**Text extract:**
Begin

The discipline of practice is an important lesson for children to learn.  Kids today are no stranger to this: many of them live hectic childhoods of practicing everything from dance to football to band to karate to choir.  These are all a good use of time, but there’s one thing we should all be practicing, from age 1 to 101, at least according to Psalm 34.  We should practice peace. 

This Psalm of David, that king who wasn’t always the best at practicing peace, urges us to “depart from evil and do good; seek peace and pursue it.”  That Hebrew word “seek” is actually “practice.”  And that word pursue is more accurately, “follow in the way of.”  Practice peace, and follow its way. 

Easier said than done.  David knew that.  You see, once we grow up, we stop believing practice is important.  We venture into the territory of “doing.”  We begin thinking that there is no time to practice: you either do something, or you don’t.  This sort of thinking leads us to do those things that come most naturally: to be afraid much of the time, to think ourselves too highly or too lowly, to raise our voices too quickly and listen too slowly, to pray far too seldom and to put our lives and our families in the center of it all. 

We’ve grown up and forgotten what it is to practice: to try and fail and try again, to push ourselves beyond what we think we’re capable of, to admit that we’re not as good as we want to be, to believe that living is not a game of winners and losers but instead a journey we’re all on it together, one in which we might just discover our true, whole selves by the end of it all, if we’re lucky. 

Practice peace and follow in its way.  Can we do that this Advent?  Can we let the next 4 weeks be something different this year?   Not a season of getting it all done, of wearing ourselves out with buying and cooking and entertaining and doing, doing, doing.  But instead a season where we practice peace.  Starting with ourselves.

You’ve surely heard the old Native American proverb:
One evening an old Cherokee man told his grandson
about a battle that goes on inside people.
He said, "My son, the battle is between
two "wolves" inside us all.
One is Evil.
It is anger, envy, jealousy, regret, greed,
arrogance, self-pity, guilt, resentment, inferiority, lies,
false pride, superiority, and ego.
The other is Good.
It is joy, peace, love, hope, serenity, humility, kindness,
benevolence, empathy, generosity, truth, compassion and faith."
The grandson thought about it for a minute
and then asked his grandfather:
"Which wolf wins?"
The grandfather simply replied,
"The one you feed."


Which wolf will we feed this Advent? 

Our souls are hungry.  We can feed them with all that money will buy.  We can feed them with false security, with pride and ego and revenge.  We can feed them with clever arguments and self-righteousness.  We can feed them with piety and feelings of superiority.  Or we can feed them with peace.  That is the only way they’ll be satisfied.  That is the only way they’ll be whole.

End

**Requirements:**
1. Reproduce word for word the part of the Advent reflection on practicing peace that begins with "The other is" and ends after "they’ll be whole.".
2. Pick up the Advent reflection on practicing peace after its final sentence and write what follows.

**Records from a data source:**

Begin

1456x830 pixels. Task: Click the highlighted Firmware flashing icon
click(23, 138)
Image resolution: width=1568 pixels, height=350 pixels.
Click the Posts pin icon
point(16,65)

End

**Exercise answers:**
1.
The other is Good.
It is joy, peace, love, hope, serenity, humility, kindness,
benevolence, empathy, generosity, truth, compassion and faith."
The grandson thought about it for a minute
and then asked his grandfather:
"Which wolf wins?"
The grandfather simply replied,
"The one you feed."


Which wolf will we feed this Advent? 

Our souls are hungry.  We can feed them with all that money will buy.  We can feed them with false security, with pride and ego and revenge.  We can feed them with clever arguments and self-righteousness.  We can feed them with piety and feelings of superiority.  Or we can feed them with peace.  That is the only way they’ll be satisfied.  That is the only way they’ll be whole.

2.
But a diet of peace, friends, does not come naturally to us.  Scripture from Adam and Eve and that sneaky snake, to Cain and Abel, to David and Uriah, all the way to an angry mob and a lonely cross, and the news any day of the week, shows us that.  We simply will not become people of peace by willing it to be so.  We have to practice.

Sometimes, practicing peace will be as uncomfortable as those old dance tights of mine, or my mom being called Barney.  It will mean listening to our souls to discover why they are so angry so much of the time.  It will mean recognizing when we are defensive or demonizing others, and pausing to ask God’s forgiveness instead of raising our voice even louder.  It will mean keeping our tongue from evil and our lips from speaking deceit. 

But with each practice, each moment of forgiving ourselves and someone else, each attempt to learn something new about someone we’re afraid of, each choice to feed the right wolf inside of us, we will get a little better at it, with God’s help. 

And maybe, if we really work at it and trust God to work, too, we’ll find what we and this world most need this Christmas (more than another pair of socks): wholeness.  Enough shalom – peace, wholeness – for our weary souls, for our weary church, for our weary community, and for our weary world.

Each week during this season of Advent, we are going to practice peace together.  This week, I encourage you to recognize how true the line of the old song is: “Let there be peace on earth and let it begin with me.”  It all begins with you, with me, with us.   We first have to practice peace ourselves, within our own bodies, minds and souls.

So, each morning of this coming week, I invite you sit down in a quiet place for a few moments (that means no cell phone, tablet or tv), close your eyes and ask God, “What within me is not at peace?”

Then – and here’s the trick – don’t answer for God.  Don’t talk.  Don’t think about your grocery list or your next appointment or your grandchild or your breakfast.  Instead, sit in silence and ask again, until your soul is quiet, “What within me is not at peace?”

Practice this prayer every day, whether you feel like it or not.  And trust that each day, you’ll get a little better at listening to your spirit and the Holy Spirit.  Perhaps then all of the other demands on your life will take their proper place: not as ways to bring you peace or buy contentment, but as actions that grow from a peaceful, healthy soul like nourishing plants growing from rich soil.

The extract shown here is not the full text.